··· SOURCE PASSAGE

NCEA rates slump at tiny Ngata Memorial College, but school averages improve

NCEA and national standards results are being manipulated in schools, and especially NCEA: the government knows, the media knows, everyone in schools knows (ask any student, they all know too) but why worry about it; the children from families with substantial social capital will shrug off the effects; too bad for the children without.

Making things seem to go well in education allows the government a relatively free hand to maintain its fierce centralised control of education and from there to exclude teachers from genuine participation in policy- and decision-making; also to avoid policies that while they might well improve education – particularly for children from lower socio-economic environments – are removed from consideration on grounds of cost. Why fund for improved learning when the government can get it for free by relying on teachers scamming NCEA? School education at both primary and secondary is weak and heading to the dismal but where schools have control of the testing it is sunlit vistas.

(Note to Hekia: of course you know.)

(Note to Simon: doubling from social issues to education seems to have made you amnesiac about your regular past references to the importance of education to the solution of social issues.)

The main actions taken within secondary classrooms to manipulate results are:

  1. Far more assessment opportunities than regulation allows (this is almost universal) and is the big one: students and teachers have told me it is close to standard practice for students to take their work to the teacher time after time, adding a bit incrementally till finished. This allows schools to push their pass rate to the extremes of the believable and sometimes beyond. Of all the manipulation tactics this is the one that delivers the success in media ratings and in Hekia Parata’s farewell media releases.
  2. Overly scaffolding learning (in other words, setting out more information for student inclusion in their answering than should properly be made available): Mainly done by the teacher directly helping students to scaffold NCEA answers, leaving the student to express it in the form required but often completely uncomprehending about what is being expressed.
  3. Putting information on whiteboard and leaving it there (not so common but it does happen).
  4. Overly detailed and suggestive feedback: a more informal version of 1.
  5. Working in the computer lab to allow cutting and pasting: A digitalised version of 1 and 3.

Literacy can now be passed in nearly any subject – with most passing that requirement before they sit English, as a result, few take English seriously. The students can be passed for literacy, for instance, by drawing a graph, moving the curves correctly and adding a couple of sentences. They are able to pass passing in literacy using credits where the attention is not on the literacy but the ideas contained, scattered around so to speak. Very little English has to be deployed to pass.

······
··· EXTRACTED INFORMATION

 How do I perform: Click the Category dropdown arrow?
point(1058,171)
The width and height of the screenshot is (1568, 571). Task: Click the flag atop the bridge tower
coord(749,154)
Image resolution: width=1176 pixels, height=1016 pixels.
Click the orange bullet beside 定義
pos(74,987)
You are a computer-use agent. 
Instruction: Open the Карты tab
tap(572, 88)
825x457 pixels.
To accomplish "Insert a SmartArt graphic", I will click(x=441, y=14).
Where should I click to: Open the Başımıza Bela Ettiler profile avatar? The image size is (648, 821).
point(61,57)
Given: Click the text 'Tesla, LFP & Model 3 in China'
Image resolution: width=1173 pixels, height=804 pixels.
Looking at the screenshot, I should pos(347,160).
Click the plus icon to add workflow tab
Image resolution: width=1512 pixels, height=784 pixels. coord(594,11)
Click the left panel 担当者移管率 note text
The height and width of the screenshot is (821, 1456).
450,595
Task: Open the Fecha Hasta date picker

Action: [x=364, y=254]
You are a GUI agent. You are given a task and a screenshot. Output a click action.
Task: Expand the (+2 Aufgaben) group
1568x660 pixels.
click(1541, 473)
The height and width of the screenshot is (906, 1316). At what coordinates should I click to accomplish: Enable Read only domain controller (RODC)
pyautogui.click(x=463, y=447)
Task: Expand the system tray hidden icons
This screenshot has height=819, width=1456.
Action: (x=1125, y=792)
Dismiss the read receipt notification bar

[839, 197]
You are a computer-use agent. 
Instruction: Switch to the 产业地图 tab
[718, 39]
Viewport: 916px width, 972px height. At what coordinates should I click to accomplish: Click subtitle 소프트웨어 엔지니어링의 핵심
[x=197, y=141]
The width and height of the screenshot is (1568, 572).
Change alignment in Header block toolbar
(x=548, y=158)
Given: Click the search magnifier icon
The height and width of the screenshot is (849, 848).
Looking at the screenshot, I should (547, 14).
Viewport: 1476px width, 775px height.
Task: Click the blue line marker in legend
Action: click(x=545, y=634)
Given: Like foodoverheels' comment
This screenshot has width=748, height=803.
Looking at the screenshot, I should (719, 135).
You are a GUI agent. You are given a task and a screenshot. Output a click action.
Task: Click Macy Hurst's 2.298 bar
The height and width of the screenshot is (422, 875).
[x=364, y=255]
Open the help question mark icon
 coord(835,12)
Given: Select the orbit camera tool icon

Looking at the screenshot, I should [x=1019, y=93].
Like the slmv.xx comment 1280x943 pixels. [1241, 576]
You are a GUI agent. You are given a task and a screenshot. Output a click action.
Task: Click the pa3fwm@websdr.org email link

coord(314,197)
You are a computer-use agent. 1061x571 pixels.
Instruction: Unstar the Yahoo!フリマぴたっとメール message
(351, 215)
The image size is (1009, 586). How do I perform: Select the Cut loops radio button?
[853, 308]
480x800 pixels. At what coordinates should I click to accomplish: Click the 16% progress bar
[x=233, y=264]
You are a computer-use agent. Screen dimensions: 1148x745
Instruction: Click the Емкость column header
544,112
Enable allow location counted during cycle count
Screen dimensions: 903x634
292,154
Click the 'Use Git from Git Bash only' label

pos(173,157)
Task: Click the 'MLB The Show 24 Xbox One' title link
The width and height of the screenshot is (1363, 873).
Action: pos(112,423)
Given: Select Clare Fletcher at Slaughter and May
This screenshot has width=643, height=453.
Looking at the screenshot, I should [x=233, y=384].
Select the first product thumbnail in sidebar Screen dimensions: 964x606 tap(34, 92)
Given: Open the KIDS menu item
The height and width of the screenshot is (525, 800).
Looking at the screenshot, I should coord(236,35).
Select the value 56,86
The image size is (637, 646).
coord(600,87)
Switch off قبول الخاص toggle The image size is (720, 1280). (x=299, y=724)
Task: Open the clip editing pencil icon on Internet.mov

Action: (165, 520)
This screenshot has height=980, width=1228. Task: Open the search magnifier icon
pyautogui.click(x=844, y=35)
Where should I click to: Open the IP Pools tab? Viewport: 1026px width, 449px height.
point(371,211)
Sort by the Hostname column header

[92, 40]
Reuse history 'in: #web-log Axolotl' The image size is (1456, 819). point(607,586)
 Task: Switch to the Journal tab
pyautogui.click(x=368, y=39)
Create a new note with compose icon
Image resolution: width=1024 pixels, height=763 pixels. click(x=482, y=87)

······

### [EXERCISE TASKS]
**1)** In the NCEA passage, which way of manipulating results is called almost universal?
**2)** Rewrite the paragraph of the NCEA passage that begins "Literacy can now be passed" as a short bulleted list that keeps its main facts.
**3)** Carry on the NCEA passage from its last sentence.

### [TASK RESULTS]
**1)** Giving students far more assessment opportunities than regulation allows.

**2)**
- Literacy can now be passed in nearly any subject.
- Most students meet the literacy requirement before they sit English, so few take English seriously.
- A student can pass literacy by drawing a graph, moving the curves correctly and adding a couple of sentences.
- The credits used for literacy focus on the ideas rather than on literacy itself.
- Very little English has to be used to pass.

**3)**
The way things are set up allows many students to sidestep challenges, play a game of deep manipulation, just doing enough to meet what is required – leaving an overwhelming feeling of neither caring about learning nor understanding what was supposed to have been learnt. Students are more-or-less saying, if you want me to pass, get me through, but if you won’t someone else will. (This strongly relates to the list above.)

Schools can achieve any pass rates they want; it is simply a matter of being sensitive to believability limits and cheek. Principals keep their hands clean but they know it is happening and put pressure of expectations on make sure it does. It all comes to a crashing end with UE or with external exams, though.

This scam occurs across all secondary schools and particularly intensively in schools that take the Cambridge Examinations. Taking the Cambridge Examinations as well, has the obvious effect of restricting time for NCEA meaning shortcuts are a near necessity. Also, schools taking the Cambridge Examinations are almost certainly ones that have very high examination expectations.

The farce of post-Christmas passes that became a particularly big thing two years ago will serve as a metaphor for the whole sorry matter.

The universities understandably fed up with large numbers of half-literate, unmotivated, and anti-intellectual students turning up at their ivy-framed gated-entrance, lobbied for some consolidation of English and mathematics standards into external exams. The result, a plummeting of marks that not even the ritual head office tweaking could hide. So there was a rush of students back to their local schools early in the New Year for what I call holiday passes. Typically, those students have not so much failed as fooled around in the course of the year making a nuisance of themselves with their distracting behaviour and lack of motivation.

Then, after the results are out, having heard, say, that a friend was going to university at Dunedin to do a physical education course become all interested and beseech their secondary school. The school in return has a vested interest in building up pass numbers. Success by a student in any post-Christmas NCEA sale would necessarily involve breaking NCEA protocols. The teaching or learning would not have been authentic. Students should properly have only been offered a touch here and there by the teacher with the initiative lying very much with the student. There is an additional point; if post-Christmas sale was open to one student it should by regulation have been opened to all.

A newly-appointed teacher, straight from the school of education, was given some post-Christmas students to pass. She couldn’t believe what was happening. Nothing at the school of education had prepared her for this. After tearfully approaching the principal he allocated the students to another teacher and it was all wrapped up in a week. In fact, the local newspaper proceeded to make local heroes of the students and teachers concerned.

But wait for it – unintended consequences? well hardly but apparently. Student numbers at universities dropped (wow! who could have guessed?), putting funding at risk so the universities set aside the legal minimum for university entrance and conjured up something called vice-chancellor’s discretion.

For the government, why put money into the school system to improve results when schools can and do manipulate results for that end on their own initiative? Look at Hekia laughing all the way to retirement on the backs of Maori and Pacific students.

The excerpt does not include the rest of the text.